In: Accounting
Abebio Limited is a listed company with a year end of 31
December 2019. A director of the company has a number of questions
relating to the application of International Financial Reporting
Standards (IFRS Standards) in its financial statements for the year
ended 31 December 2019. The questions appear in notes 1–3.
Note 1 – Pending legal cases
At a recent board meeting, we discussed legal cases which customers
A and B are bringing against Abebio in respect of the supply of
products which were allegedly faulty. We supplied the goods in the
last three months of the financial year.
We have reliably estimated that if the actions succeed, we are
likely to have to pay out GHS10 million in damages to customer A
and GHS8 million in damages to customer B. Also, Abebio’s legal
advisers have reliably estimated that there is a 60% chance that
customer A’s claim will be successful and a 25% chance that
customer B’s claim will be successful.
I know we have insurance in place to cover us against claims like
this. It is highly probable that any claims which were successful
would be covered under our policy. Therefore, I would have expected
to see a provision for legal claims based on the likelihood of the
claims succeeding. However, I would also have expected to see an
equivalent asset in respect of amounts recoverable from the
insurance company. The financial statements do contain a provision
for GHS10 million but no equivalent asset. Disclosure of the
information relating to both of the claims and the associated
insurance is made in the notes to the financial statements.
Required:
Given the above facts, discuss the correct accounting treatment of
the pending legal cases.
Ther is two diffrent event and we will provide Accounting treatment separtely for both:
Customer A = Claim GHS10Million (reliably estimated that there is a 60% chance in favor of customer)
when chances are more than 50% then it is called Probable contingency.
In case of Probable contingencywe have make provision in books for this by GHS 10 Million.
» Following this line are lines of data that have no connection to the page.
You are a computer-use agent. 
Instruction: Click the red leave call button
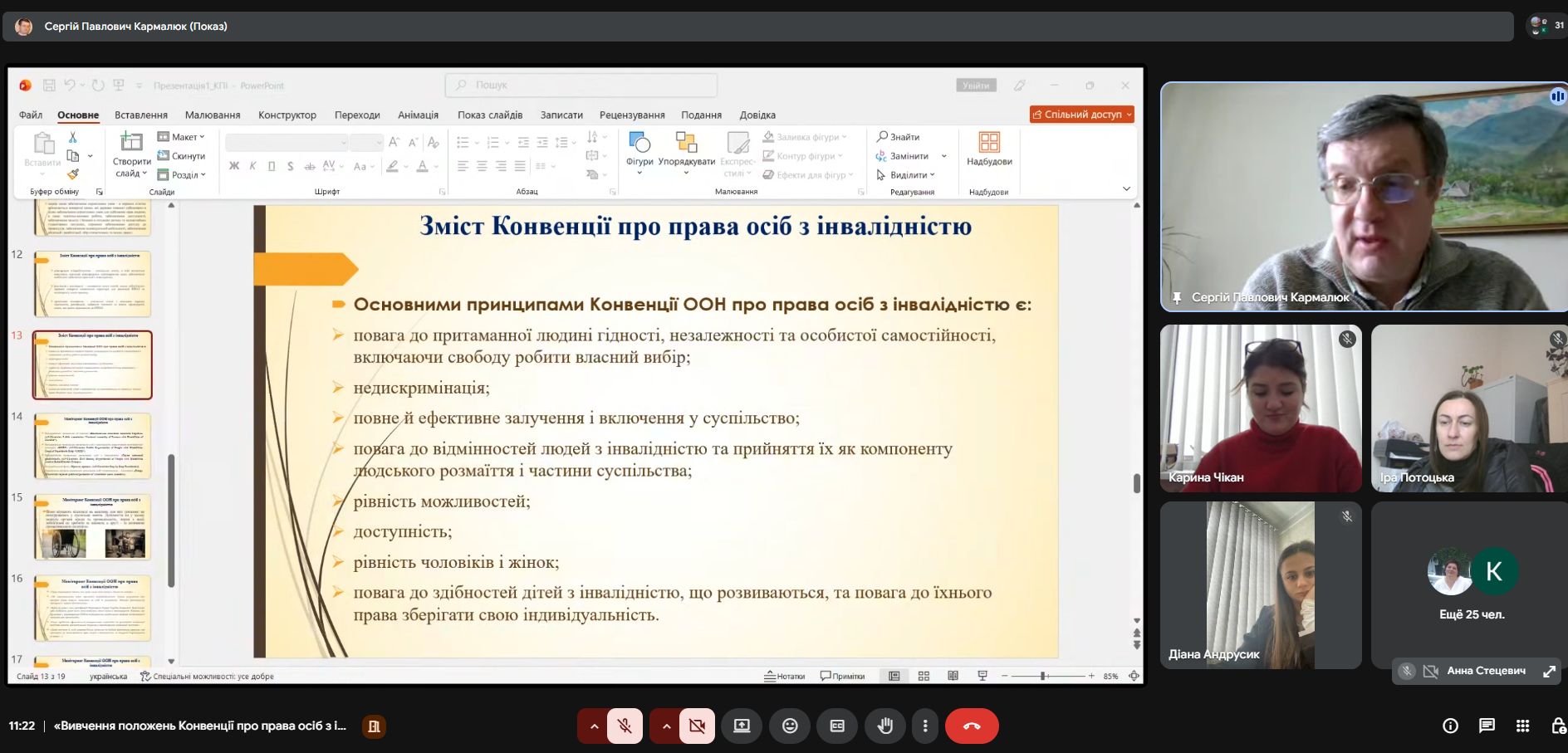coord(972,726)
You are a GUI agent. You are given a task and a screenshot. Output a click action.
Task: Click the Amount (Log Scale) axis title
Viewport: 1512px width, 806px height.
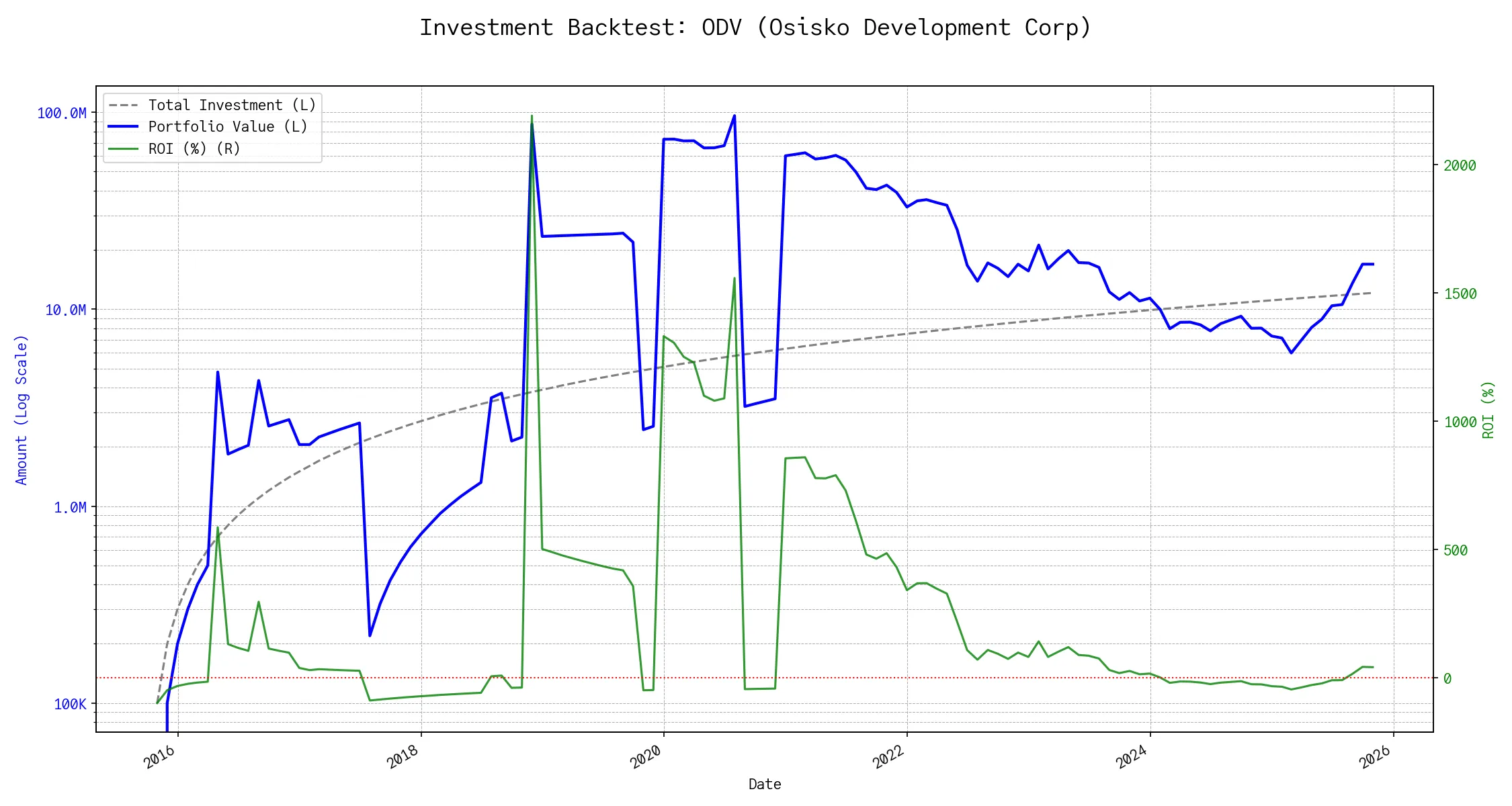(x=22, y=410)

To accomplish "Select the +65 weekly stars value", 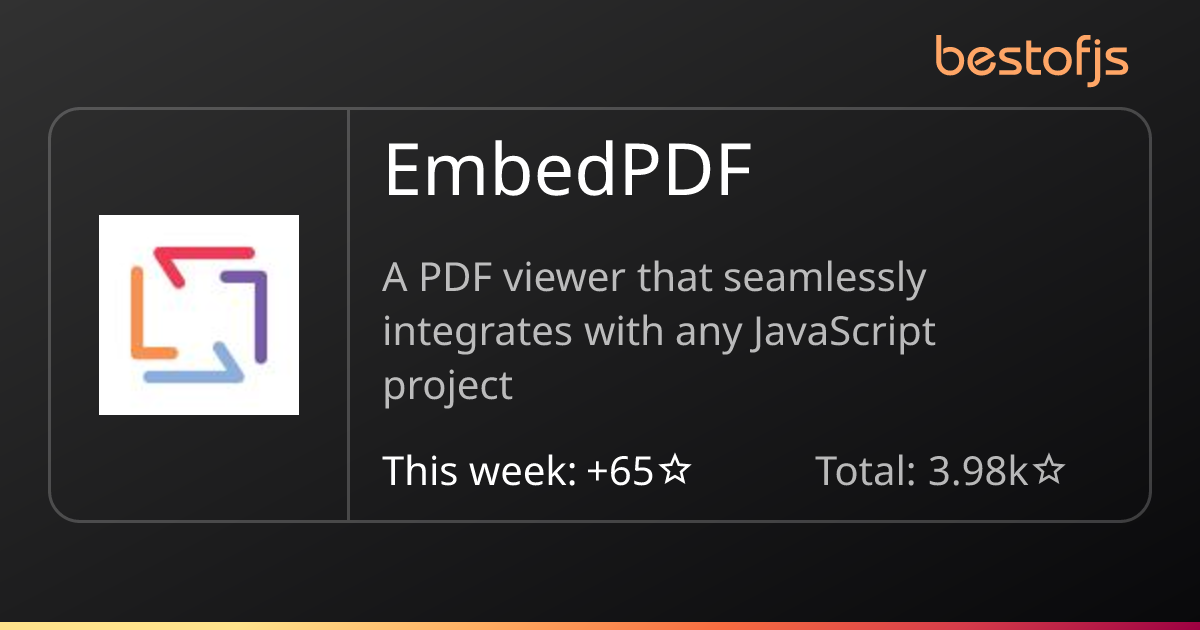I will (621, 470).
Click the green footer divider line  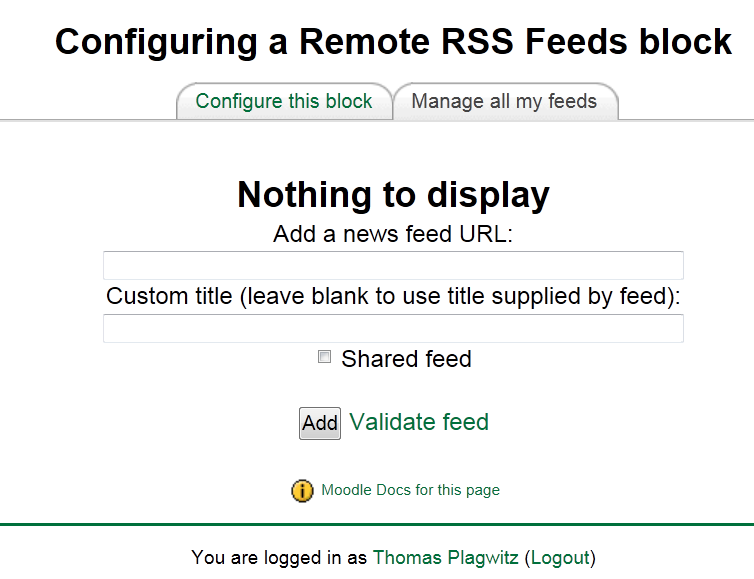pos(377,523)
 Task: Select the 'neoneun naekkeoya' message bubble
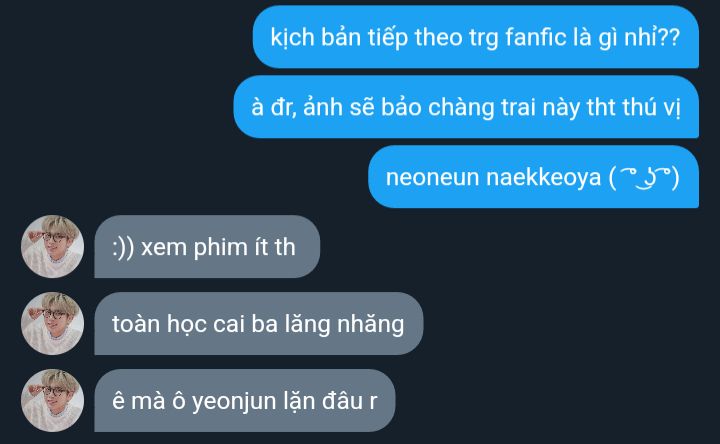click(x=534, y=177)
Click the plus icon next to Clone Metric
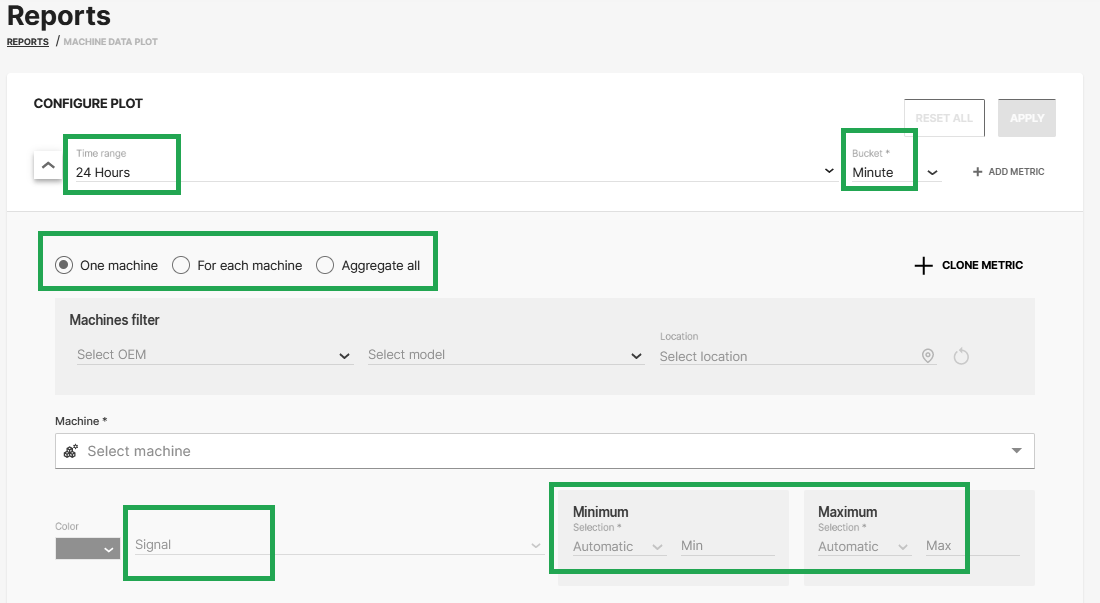Screen dimensions: 1100x603 (x=924, y=266)
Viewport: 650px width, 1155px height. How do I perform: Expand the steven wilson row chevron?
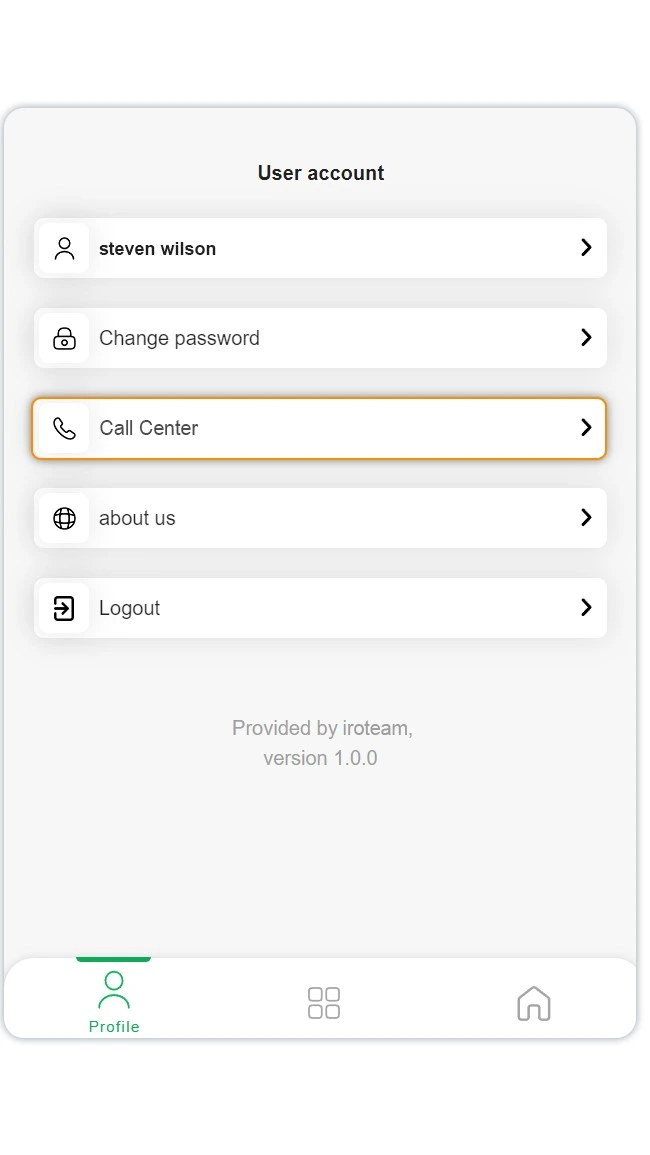point(586,248)
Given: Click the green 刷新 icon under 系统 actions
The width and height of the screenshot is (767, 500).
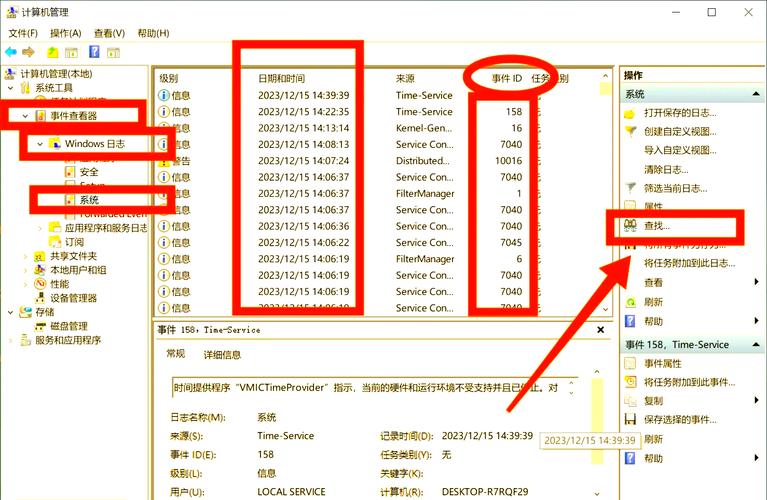Looking at the screenshot, I should pos(630,301).
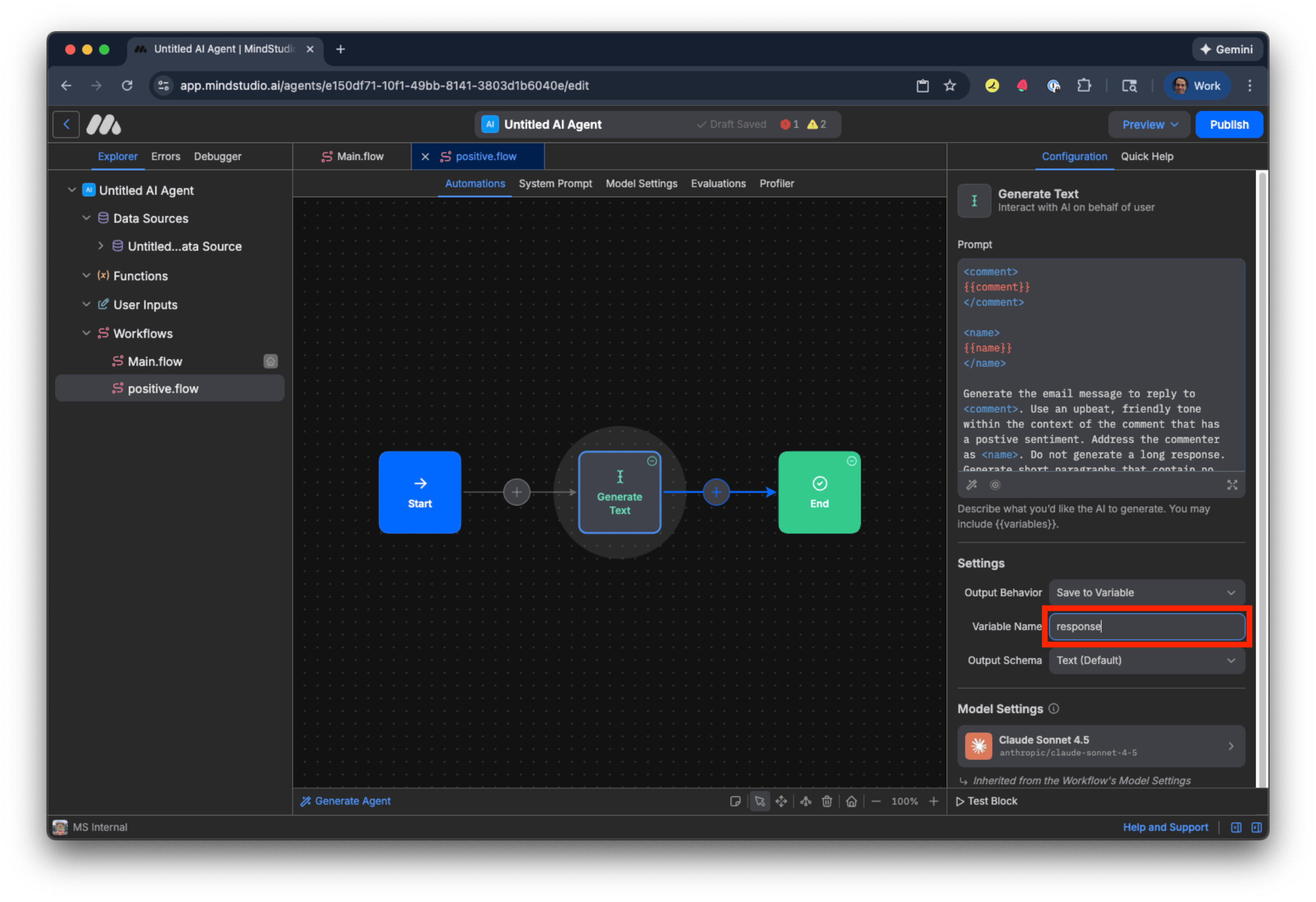Reset canvas view with the home icon
This screenshot has width=1316, height=902.
click(852, 801)
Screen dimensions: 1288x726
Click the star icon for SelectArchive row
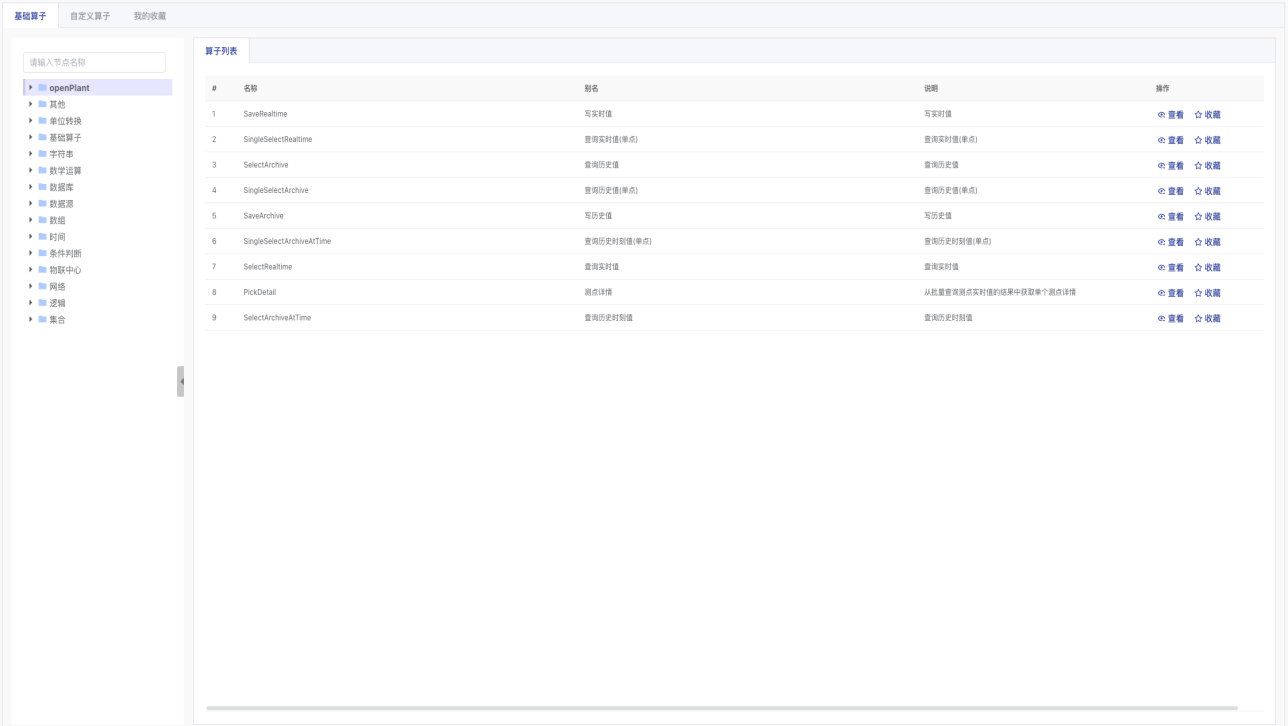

Further, When some / All expenditure require to settle a provision is expected that it will be reimburse by the Other party (here insuranace company) then the reimbursement should be recognised as a seprate asset. Here we will create an asset of equal value.
Customer B = Claim GHS8 Million (reliably estimated that there is a 25% chance in favor of customer)
when chances are less than 50% then it is called Possible contingency.
In case of possible contigency we have make show as a footnote for this liability.
In this case we will not create an asset for reimbursement.